___ RECORDED DATA ___

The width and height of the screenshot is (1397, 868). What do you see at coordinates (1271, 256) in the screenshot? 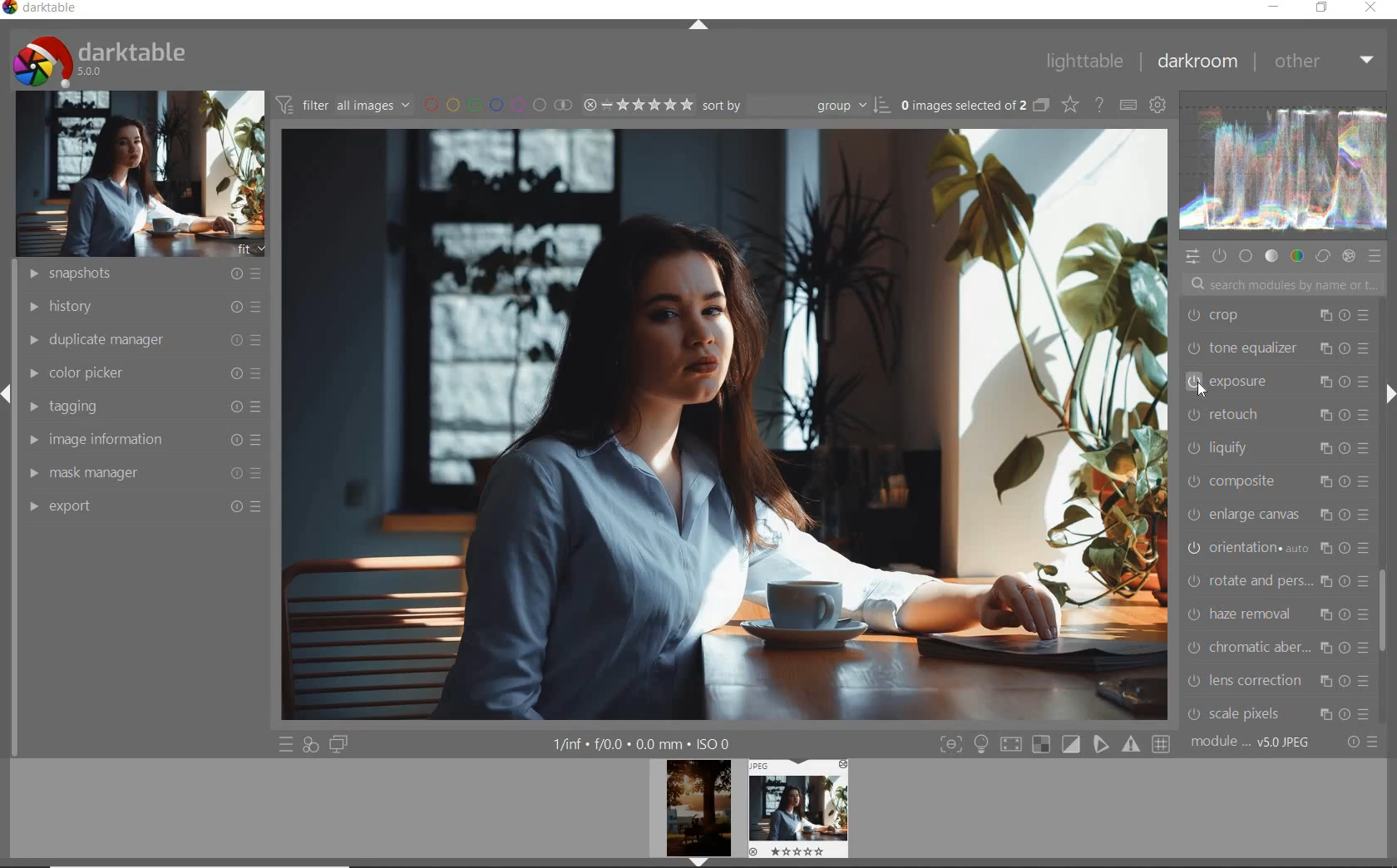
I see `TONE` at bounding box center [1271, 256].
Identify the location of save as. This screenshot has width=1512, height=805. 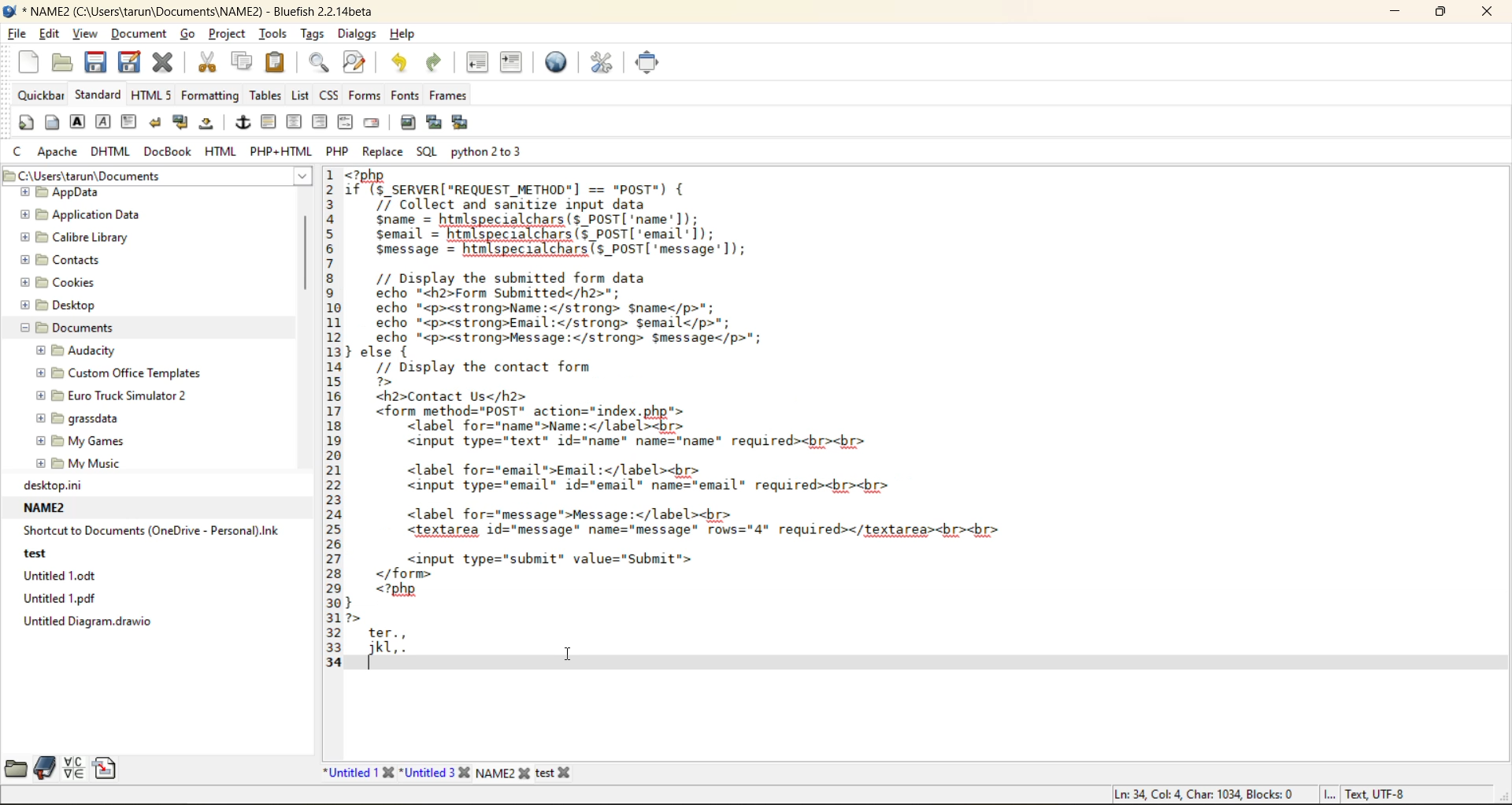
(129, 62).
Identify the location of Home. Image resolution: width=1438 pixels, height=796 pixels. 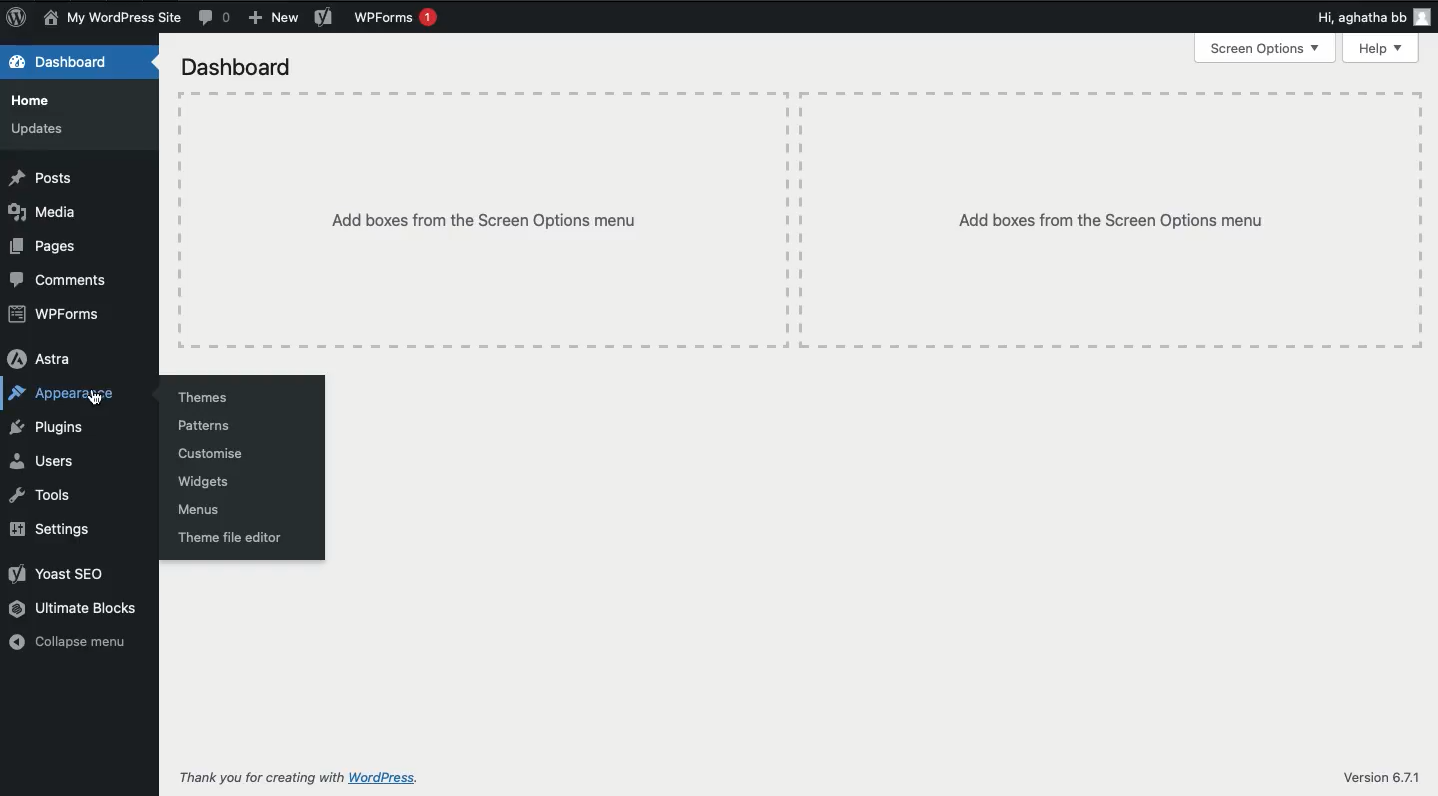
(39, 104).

___

> **YOUR TASK**
Convert the lines above into a two-column CSV with headers `instruction` and `output`, one row per line and its answer. Put each value in a single double-quoted field, replace any line breaks with spaces, and omit the pictures.

> **SOLUTION TO THIS EXERCISE**
instruction,output
"The width and height of the screenshot is (1397, 868). What do you see at coordinates (1271, 256) in the screenshot?","I see `TONE` at bounding box center [1271, 256]."
"Identify the location of save as. This screenshot has width=1512, height=805.","(129, 62)."
"Identify the location of Home. Image resolution: width=1438 pixels, height=796 pixels.","(39, 104)."